Performance Optimization of SMPTE 2110 Applications on COTS Hardware, with Network & JPEG XS Offloading to DPUs

Tuesday, April 21 | 10:40 – 11 p.m.

Broadcast Engineering and IT Conference

As media workflows migrate to software-defined frameworks running on common-off-the-shelf (COTS) hardware, with network-based media essence data exchange, applications executing in this environment can suffer performance and compliance issues due to CPU and/or GPU overloading.

In such cases, applications can benefit from more manageable host resources usage by offloading operations to dedicated Data Processing Units (DPUs) and smart Network Interface Cards (NICs). Dedicated DPUs and smart NICs implement the complete network stack in dedicated hardware and utilize kernel bypass to perform network communication without impacting host system operations.  DPUs contain additional general purpose processing cores that can be utilized for various types of network stream processing such as encryption or media essence transcoding – one example being JPEG XS.

In Broadcast, an example of offloading is to implement the SMPTE ST 2110 stack on the DPUs.  The DPUs can reasonably support one video stream: uncompressed streams have significant data rates and thus put significant loads on the DPU cores and memory bandwidth. On the other hand, compressed JPEG XS streams lower the data rates, and thus reduce the overall load on the DPU.  This enables a higher stream density, with no compromise on latency, image quality, and lowers power consumption compared to uncompressed video. Thus, JPEG XS in SMPTE 2110 (ST 2110-22) is fully designed to replace uncompressed video at ~10% of the bandwidth. It is a very platform flexible CODEC that can be implemented in hardware or as lightweight parallelizable software.  

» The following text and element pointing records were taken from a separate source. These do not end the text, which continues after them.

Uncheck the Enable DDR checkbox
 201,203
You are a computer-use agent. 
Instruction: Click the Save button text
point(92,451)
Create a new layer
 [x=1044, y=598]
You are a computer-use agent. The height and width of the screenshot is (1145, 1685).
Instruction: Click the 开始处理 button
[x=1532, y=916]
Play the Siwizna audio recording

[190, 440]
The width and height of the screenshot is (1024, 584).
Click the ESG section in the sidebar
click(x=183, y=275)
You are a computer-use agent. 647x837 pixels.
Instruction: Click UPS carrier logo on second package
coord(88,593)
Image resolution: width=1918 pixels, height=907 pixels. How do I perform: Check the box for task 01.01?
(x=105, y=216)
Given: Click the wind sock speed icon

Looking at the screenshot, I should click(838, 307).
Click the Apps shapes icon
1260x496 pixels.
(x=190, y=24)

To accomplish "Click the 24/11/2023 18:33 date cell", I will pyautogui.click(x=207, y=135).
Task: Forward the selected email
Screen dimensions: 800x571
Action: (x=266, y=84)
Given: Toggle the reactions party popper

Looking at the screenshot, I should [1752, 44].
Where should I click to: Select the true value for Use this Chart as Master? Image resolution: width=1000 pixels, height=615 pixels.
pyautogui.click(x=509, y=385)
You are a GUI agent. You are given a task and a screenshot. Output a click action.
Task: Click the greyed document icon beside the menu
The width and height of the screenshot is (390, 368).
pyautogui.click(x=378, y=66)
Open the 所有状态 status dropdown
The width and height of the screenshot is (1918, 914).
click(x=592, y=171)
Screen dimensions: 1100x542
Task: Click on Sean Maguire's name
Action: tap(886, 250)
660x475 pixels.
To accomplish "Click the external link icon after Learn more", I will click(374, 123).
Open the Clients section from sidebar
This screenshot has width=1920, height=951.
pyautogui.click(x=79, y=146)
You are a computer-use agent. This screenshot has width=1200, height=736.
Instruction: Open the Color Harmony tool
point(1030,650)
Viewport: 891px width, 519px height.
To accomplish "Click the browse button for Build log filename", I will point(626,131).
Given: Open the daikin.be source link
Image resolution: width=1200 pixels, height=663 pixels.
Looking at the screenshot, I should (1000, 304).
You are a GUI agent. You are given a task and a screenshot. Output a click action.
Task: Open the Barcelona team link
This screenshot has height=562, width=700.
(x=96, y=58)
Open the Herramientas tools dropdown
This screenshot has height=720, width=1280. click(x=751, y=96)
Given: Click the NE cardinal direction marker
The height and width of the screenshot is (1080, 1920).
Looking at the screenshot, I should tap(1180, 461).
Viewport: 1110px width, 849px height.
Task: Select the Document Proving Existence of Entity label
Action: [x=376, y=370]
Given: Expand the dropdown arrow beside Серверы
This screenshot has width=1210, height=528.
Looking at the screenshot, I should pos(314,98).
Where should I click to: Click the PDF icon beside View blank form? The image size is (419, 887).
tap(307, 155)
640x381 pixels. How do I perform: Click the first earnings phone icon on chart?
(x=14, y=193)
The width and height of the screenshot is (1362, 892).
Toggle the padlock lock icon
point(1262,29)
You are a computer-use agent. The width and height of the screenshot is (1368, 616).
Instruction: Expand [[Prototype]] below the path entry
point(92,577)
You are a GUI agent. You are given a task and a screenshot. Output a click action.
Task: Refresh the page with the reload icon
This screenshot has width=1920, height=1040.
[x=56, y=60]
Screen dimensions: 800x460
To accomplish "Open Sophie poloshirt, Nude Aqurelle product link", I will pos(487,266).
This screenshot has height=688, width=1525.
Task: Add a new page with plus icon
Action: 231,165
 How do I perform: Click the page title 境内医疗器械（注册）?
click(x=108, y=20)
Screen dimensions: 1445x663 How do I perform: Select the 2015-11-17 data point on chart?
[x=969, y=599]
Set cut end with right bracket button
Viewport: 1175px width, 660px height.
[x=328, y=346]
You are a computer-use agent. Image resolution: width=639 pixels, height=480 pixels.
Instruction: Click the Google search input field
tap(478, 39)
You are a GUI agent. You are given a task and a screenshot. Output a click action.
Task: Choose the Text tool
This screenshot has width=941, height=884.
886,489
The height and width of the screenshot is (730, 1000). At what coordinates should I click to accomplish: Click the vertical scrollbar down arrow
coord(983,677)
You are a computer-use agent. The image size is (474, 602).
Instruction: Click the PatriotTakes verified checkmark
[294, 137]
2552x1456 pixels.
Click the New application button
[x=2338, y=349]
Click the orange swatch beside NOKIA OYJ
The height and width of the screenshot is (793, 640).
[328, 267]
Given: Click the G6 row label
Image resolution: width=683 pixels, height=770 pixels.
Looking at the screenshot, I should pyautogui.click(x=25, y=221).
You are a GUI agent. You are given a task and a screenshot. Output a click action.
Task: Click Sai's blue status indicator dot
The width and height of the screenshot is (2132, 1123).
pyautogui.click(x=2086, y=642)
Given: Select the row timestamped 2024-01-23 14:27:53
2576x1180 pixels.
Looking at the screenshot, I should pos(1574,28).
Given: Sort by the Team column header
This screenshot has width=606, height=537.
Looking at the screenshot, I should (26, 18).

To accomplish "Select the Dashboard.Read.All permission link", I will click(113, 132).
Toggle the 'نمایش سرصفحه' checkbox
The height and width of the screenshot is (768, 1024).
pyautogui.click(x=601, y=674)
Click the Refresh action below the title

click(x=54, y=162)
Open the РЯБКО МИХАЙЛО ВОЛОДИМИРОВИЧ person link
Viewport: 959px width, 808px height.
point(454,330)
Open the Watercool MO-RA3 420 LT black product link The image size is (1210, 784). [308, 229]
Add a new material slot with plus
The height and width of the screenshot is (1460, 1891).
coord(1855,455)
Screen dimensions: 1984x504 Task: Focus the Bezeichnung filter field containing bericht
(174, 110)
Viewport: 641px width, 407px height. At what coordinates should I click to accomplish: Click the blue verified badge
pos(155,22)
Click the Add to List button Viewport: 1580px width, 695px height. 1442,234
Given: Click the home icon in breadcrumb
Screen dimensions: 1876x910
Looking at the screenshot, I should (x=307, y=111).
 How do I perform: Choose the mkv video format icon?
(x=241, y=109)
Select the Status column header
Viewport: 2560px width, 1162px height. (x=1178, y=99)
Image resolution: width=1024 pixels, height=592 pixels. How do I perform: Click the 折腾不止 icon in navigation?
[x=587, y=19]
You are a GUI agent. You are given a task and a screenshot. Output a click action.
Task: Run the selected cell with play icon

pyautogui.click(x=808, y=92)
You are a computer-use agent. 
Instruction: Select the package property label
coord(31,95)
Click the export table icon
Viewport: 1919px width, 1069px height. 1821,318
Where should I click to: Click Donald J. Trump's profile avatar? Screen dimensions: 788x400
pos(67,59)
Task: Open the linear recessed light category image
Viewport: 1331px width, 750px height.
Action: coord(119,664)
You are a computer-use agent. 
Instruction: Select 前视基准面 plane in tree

The migration of network transmit and receive operations as well as the JPEG XS transcoding operations to a DPU introduces a reduction in the host CPU usage, freeing more cycles for application functions.  Direct Memory Access (DMA) transfers between the DPU and GPU eliminate PCIE bus transactions to and from the host memory that can introduce system jitter.  While JPEG XS processing could be performed on the GPU to offload the CPU, moving it to the DPU cores leaves 100% of the GPU processing capabilities for media and AI functions. Moreover, the introduction of JPEG XS transcoding reduces the network bandwidth, allowing for more efficient network usage. 

This paper will compare the tradeoffs and system performance impacts of using DPUs for media transcode and network functions. It will then demonstrate results for real-world industry use cases in media production.